» Action item: Repeat, exactly as written, all of the entries, but not their pictures.

» Material supplied:
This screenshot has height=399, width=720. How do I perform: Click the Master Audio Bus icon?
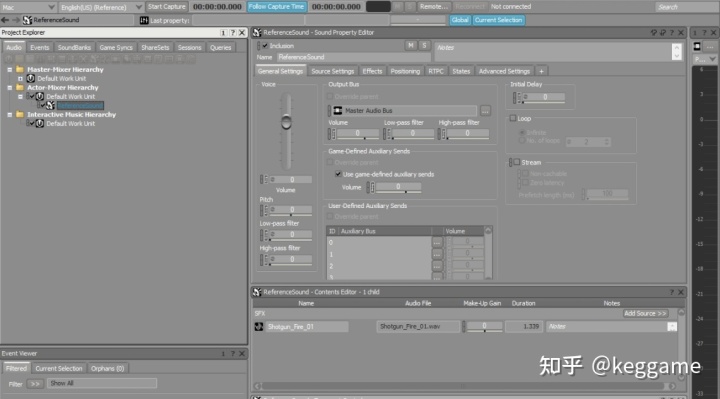(x=338, y=111)
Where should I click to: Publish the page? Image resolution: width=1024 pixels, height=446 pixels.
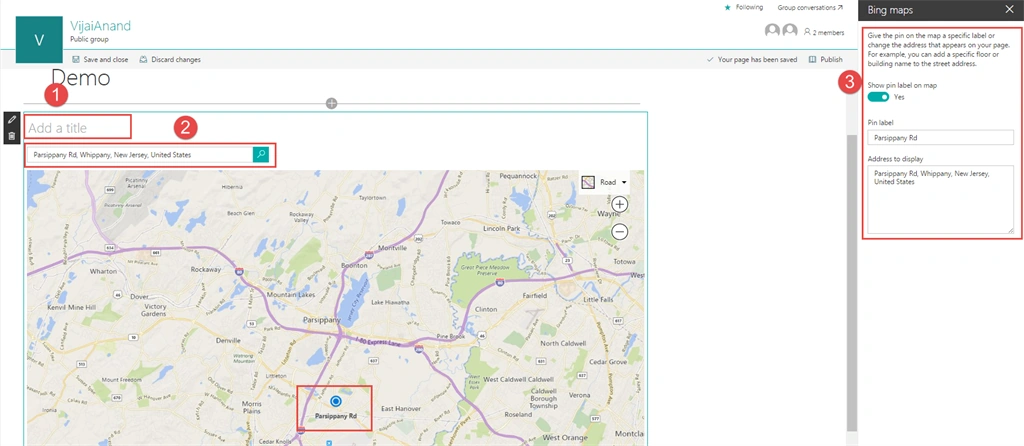click(x=825, y=59)
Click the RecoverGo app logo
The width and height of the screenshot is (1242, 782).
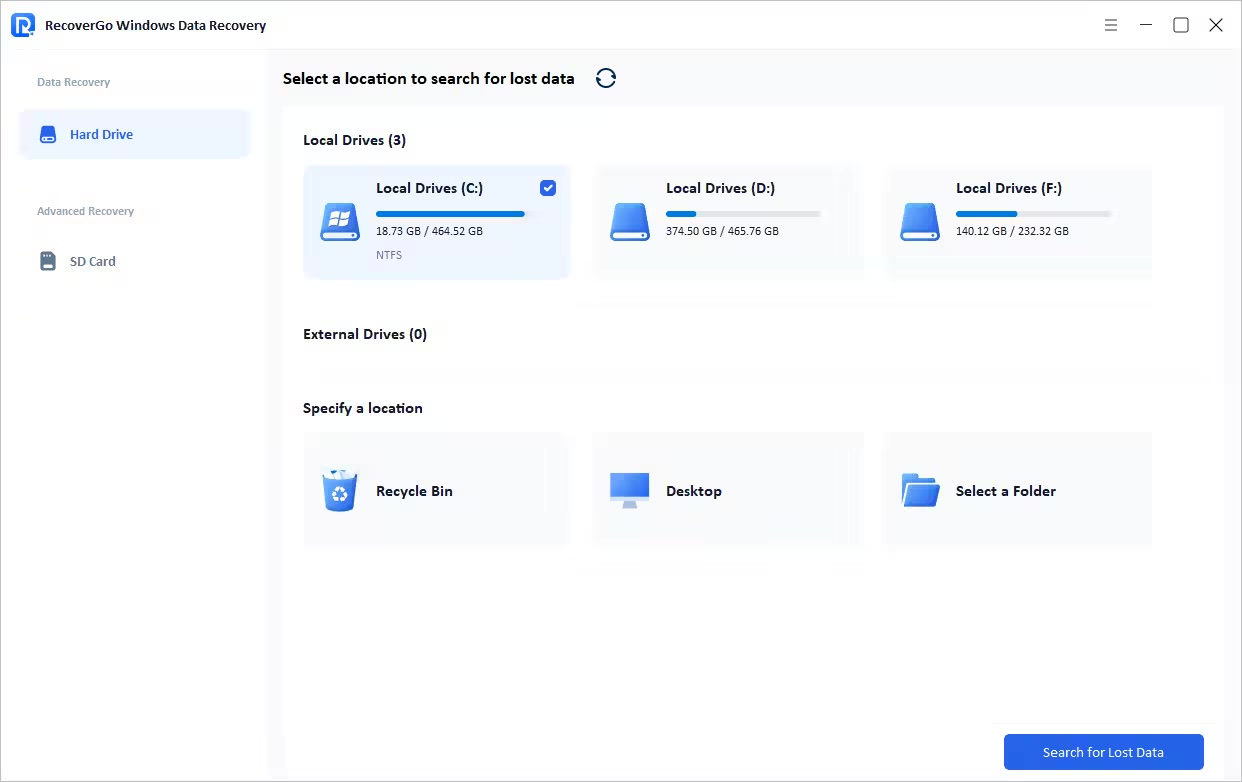click(23, 25)
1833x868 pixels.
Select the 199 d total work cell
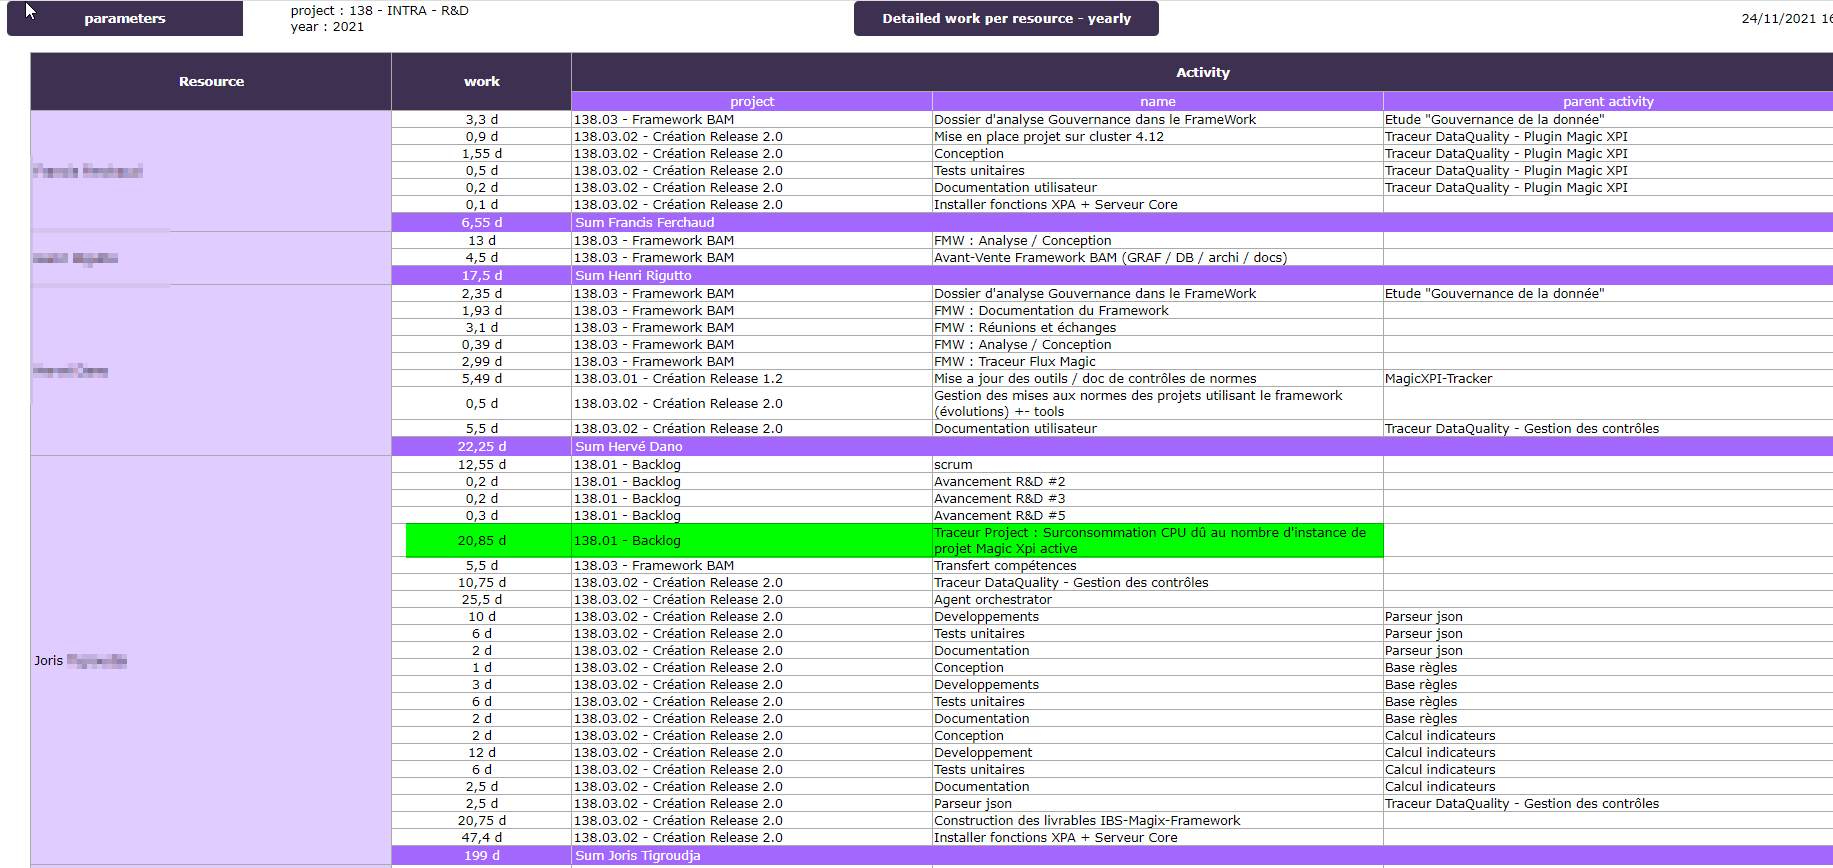[481, 856]
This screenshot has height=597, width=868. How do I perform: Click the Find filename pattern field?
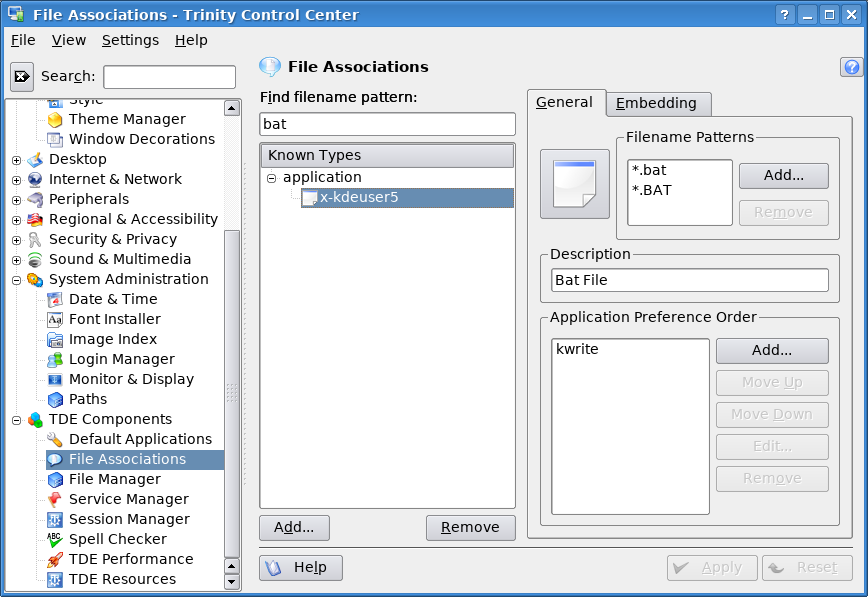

» The answer:
This screenshot has height=399, width=720. How do I perform: Click the Master Audio Bus icon?
(x=338, y=111)
Where should I click to: Publish the page? Image resolution: width=1024 pixels, height=446 pixels.
click(x=825, y=59)
Click the RecoverGo app logo
The width and height of the screenshot is (1242, 782).
click(23, 25)
1833x868 pixels.
Select the 199 d total work cell
[481, 856]
This screenshot has height=597, width=868. How do I perform: Click the Find filename pattern field?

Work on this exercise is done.